Wednesday, October 19, 2005

Nancy Reagan Gave the Best WHAT?!!


...or, great covers that didn't get picked for the ASME awards(like everyone's favorite SPY magazine cover from the late 1980s.) Another significant cover submitted but not chosen was the Texas Monthly Ann Richards cover from July 1992. Flash back to the mid-1990s when digital photography was still a new idea and a feature in Wired delved into the ethics of digital photo manipulation. It's all context and important because the Texas Monthly cover was primarily famous as one of the first high profile Photoshopped covers fronting a major monthly although it wasn't the first and it certainly wouldn't be the last. From Wired in 1995:
Every photojournalist can rattle off a list of images that became notorious after revelations that they had been digitally manipulated. As far back as February 1982, National Geographic moved two Egyptian pyramids closer together to fit them both on the magazine's cover. Two months later, National Geographic's cover image of a Polish man included part of his hat grafted from a second photo. Six years ago, Newsweek carried an image that appeared to show Dustin Hoffman and Tom Cruise standing side by side, even though the two had been shot separately. A missing Diet Coke can provoked controversy after the St. Louis Post-Dispatch deleted it from a photo of a Pulitzer Prize winner. Texas Monthly was rebuked for two altered cover images of Governor Ann Richards: in one, Richards was dancing with her 1990 election opponent, while in the other, she was riding a Harley-Davidson; in both instances, her head was placed over models' bodies. (After the motorcycle cover appeared, Richards said that since the model had such a nice body, she could hardly complain.) Last year, a Newsday cover showed Olympic figure skaters Tonya Harding and Nancy Kerrigan skating together when they hadn't yet met on the ice, and, in what became the most controversial image of all, Time carried a digitally darkened version of an O.J. Simpson mug shot on its cover.
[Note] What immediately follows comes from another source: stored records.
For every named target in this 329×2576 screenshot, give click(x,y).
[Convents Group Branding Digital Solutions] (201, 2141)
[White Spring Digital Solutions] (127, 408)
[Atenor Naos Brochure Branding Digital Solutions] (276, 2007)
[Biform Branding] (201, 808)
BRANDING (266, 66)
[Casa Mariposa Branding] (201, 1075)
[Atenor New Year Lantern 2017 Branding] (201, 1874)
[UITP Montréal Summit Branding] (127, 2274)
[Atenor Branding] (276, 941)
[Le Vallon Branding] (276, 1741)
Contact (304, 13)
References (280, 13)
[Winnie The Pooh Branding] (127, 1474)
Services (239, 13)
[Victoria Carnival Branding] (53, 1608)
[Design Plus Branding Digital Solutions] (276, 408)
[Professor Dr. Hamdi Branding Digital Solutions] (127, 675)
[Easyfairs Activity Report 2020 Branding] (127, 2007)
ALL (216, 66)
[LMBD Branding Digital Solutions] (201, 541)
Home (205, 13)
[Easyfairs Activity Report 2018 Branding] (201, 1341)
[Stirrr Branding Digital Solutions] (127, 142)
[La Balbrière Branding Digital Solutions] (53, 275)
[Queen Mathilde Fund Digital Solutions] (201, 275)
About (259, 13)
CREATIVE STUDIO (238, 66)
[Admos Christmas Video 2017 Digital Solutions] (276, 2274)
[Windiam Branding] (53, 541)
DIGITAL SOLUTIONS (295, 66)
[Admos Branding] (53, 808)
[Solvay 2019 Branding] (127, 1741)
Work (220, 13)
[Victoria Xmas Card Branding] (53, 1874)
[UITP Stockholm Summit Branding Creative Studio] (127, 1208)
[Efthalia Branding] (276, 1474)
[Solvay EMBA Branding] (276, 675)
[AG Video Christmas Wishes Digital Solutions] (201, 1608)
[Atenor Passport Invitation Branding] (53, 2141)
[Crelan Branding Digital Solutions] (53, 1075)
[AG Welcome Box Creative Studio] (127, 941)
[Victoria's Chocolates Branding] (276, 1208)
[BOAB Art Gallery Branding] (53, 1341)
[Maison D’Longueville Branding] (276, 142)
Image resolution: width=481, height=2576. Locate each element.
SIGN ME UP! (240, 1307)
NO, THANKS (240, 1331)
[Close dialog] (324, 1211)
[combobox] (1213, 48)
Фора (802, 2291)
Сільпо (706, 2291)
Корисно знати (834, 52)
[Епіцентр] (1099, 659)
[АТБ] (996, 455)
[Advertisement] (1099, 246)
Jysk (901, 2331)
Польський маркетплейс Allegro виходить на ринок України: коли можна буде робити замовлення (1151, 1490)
The then-Gov. wasn't upset but at least one of the photographers involved was. The photographer of the Governor's headshot superimposed over the motorcycle mama's face claimed the rights to Richards' publicity stock shots. And he's still pissed off. According to the Austin Business Journal, he's upset Texas Monthly is using the altered cover photo in publicity and marketing campagns without compensating him. Who's he really after? Why, Emmis, of course, the Indianapolis-based parent company with the deep pockets. History aside, Texas Monthly did submit this cover for consideration and I'm sad it didn't make the cut. It's still one of my favorites and I'm pretty sure I still have the original around here somewhere, right next to the Rolling Stone cover with the Red Hot Chili Peppers naked and wearing socks on their hoo-hoos. Ahh, another favorite.